560 Views Asked by At

So I've been trying to track down a good way to monitor when the JVM might potentially be heading towards an OOM situation. They best way that seems to work with our app is to track back-to-back concurrent mode failures through CMS. This indicates that the tenured pool is filling up faster than it can actually clean itself up, or its reclaiming very little.

The JMX bean for tracking GCs has very generic information such as memory usage before/after and the like. This information has been relatively inconsistent at best. Is there a better way I can be monitoring this potential warning sign of a dying JVM?

2

There are 2 best solutions below

1
On

With standard JRE 1.6 GC, heap utilization can trend upwards overtime with the garbage collector running less and less frequently depending on the nature of your application and your maximum specified heap size. That said, it is hard to say what is going on without having more information.

A few methods to investigate further:

You could take a heap dump of your application while it is running using jmap, and then inspect the heap using jhat to see which objects are in heap at any given time.

You could also run your application with -XX:+HeapDumpOnOutOfMemoryError which will automatically make a heap dump on the first out of memory exception that the JVM encounters.

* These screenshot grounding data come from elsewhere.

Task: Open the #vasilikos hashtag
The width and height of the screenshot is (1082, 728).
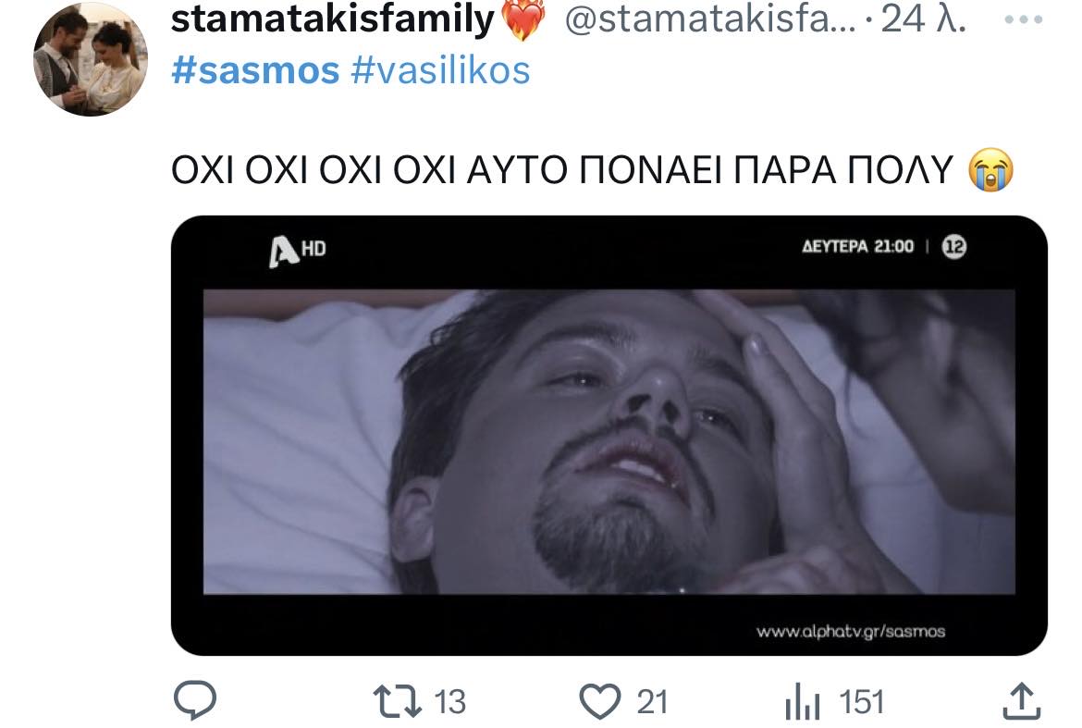Action: tap(441, 70)
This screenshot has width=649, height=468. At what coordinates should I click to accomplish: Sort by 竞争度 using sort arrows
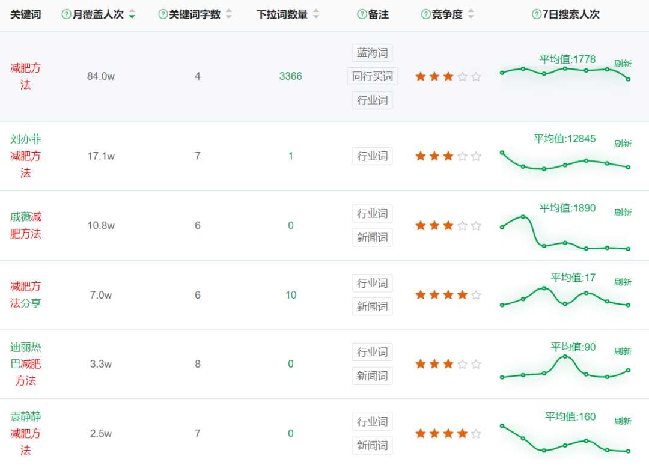[x=471, y=15]
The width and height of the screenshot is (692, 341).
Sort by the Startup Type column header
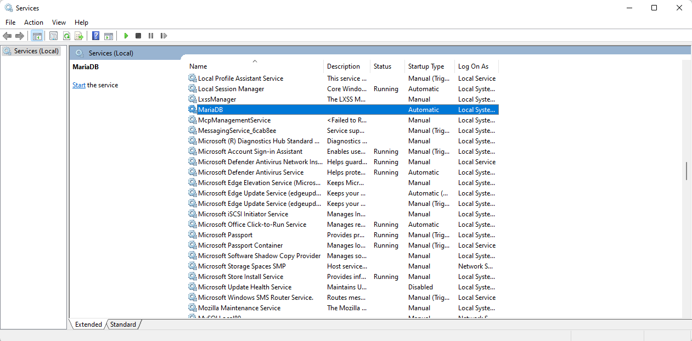click(426, 66)
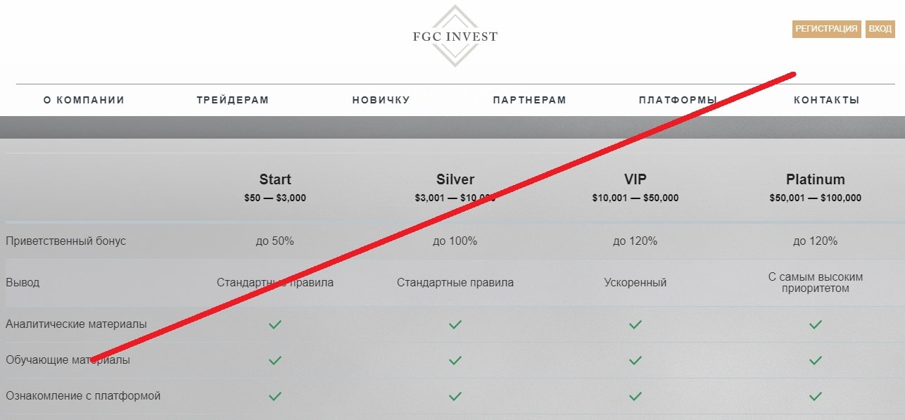The width and height of the screenshot is (905, 420).
Task: Click Start row checkmark for Аналитические материалы
Action: [x=275, y=324]
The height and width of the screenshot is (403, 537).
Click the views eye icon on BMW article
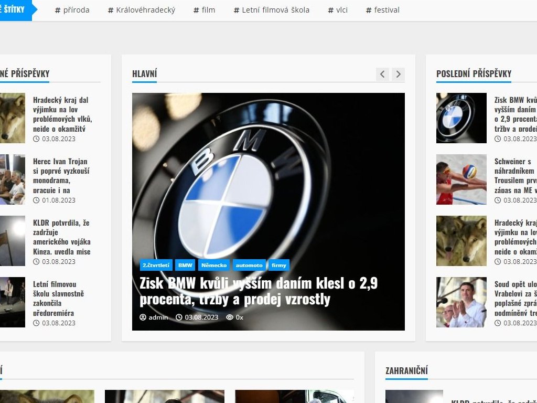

You could create a monitoring bean specific to your application, and create accessor methods you can hit with a remote JMX client. For example methods to return the sizes of queues and other collections that are likely places of memory utilization in your program.

HTH

1
On

Assuming you're using the Sun JVM then I am aware of 2 options;

  1. memory management mxbeans (API ref starts here) which you appear to be using already though note there are some hotspot specific internal ones you can get access to, see this blog for an example of how to use
  2. jstat: cmd reference is here, you'll want the -gccause option. You can either write a script to launch this and parse the output or, theoretically, you could spawn a process from the host jvm (or another one) that then reads the output stream from jstat to detect the gc causes. I don't think the cause reporting is 100% comprehensive though. I don't know a way to get this info programatically from java code.